Rewrite the items from the start through the line containing "This screenshot has height=294, width=313.", swapping "Image resolution" for "Screenshot size" and leaving everything else unchanged.

[Recorded data]
-----
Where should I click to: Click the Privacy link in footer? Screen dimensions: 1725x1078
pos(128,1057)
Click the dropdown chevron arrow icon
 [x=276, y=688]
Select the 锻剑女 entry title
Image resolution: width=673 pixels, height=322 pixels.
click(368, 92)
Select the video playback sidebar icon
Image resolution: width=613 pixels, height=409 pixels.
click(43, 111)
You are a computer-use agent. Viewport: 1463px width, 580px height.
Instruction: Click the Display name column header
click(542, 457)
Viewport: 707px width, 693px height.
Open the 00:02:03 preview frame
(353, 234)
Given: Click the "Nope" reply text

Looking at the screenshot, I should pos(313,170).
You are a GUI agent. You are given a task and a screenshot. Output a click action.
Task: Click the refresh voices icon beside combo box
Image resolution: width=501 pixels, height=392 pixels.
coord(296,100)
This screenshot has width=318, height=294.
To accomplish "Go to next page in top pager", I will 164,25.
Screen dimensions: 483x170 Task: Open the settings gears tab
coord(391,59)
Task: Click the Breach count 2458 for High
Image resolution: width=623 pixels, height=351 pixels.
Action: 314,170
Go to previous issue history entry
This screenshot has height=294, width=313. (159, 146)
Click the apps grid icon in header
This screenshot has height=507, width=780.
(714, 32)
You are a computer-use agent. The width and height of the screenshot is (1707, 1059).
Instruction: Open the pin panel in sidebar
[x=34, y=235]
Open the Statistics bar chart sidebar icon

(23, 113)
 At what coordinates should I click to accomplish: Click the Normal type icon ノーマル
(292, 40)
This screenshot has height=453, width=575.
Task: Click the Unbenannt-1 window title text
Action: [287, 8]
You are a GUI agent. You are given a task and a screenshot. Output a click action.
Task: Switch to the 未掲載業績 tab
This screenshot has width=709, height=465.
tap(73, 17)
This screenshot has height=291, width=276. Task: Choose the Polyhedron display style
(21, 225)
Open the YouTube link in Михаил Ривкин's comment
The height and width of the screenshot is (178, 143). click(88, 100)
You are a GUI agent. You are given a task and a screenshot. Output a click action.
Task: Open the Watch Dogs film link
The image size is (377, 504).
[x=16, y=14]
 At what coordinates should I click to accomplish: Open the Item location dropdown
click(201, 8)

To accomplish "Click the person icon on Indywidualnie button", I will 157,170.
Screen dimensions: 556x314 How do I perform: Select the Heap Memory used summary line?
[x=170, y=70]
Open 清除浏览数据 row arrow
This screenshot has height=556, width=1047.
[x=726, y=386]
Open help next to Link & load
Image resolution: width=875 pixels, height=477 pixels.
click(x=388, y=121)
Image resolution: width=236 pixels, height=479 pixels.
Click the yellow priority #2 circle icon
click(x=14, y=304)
-----
**Written answer**
Where should I click to: Click the Privacy link in footer? Screen dimensions: 1725x1078
pos(128,1057)
Click the dropdown chevron arrow icon
 [x=276, y=688]
Select the 锻剑女 entry title
Screenshot size: width=673 pixels, height=322 pixels.
click(368, 92)
Select the video playback sidebar icon
Screenshot size: width=613 pixels, height=409 pixels.
click(43, 111)
You are a computer-use agent. Viewport: 1463px width, 580px height.
Instruction: Click the Display name column header
click(542, 457)
Viewport: 707px width, 693px height.
Open the 00:02:03 preview frame
(353, 234)
Given: Click the "Nope" reply text

Looking at the screenshot, I should pos(313,170).
You are a GUI agent. You are given a task and a screenshot. Output a click action.
Task: Click the refresh voices icon beside combo box
Screenshot size: width=501 pixels, height=392 pixels.
coord(296,100)
This screenshot has width=318, height=294.
To accomplish "Go to next page in top pager", I will 164,25.
Screen dimensions: 483x170 Task: Open the settings gears tab
coord(391,59)
Task: Click the Breach count 2458 for High
Screenshot size: width=623 pixels, height=351 pixels.
Action: 314,170
Go to previous issue history entry
This screenshot has height=294, width=313. (159, 146)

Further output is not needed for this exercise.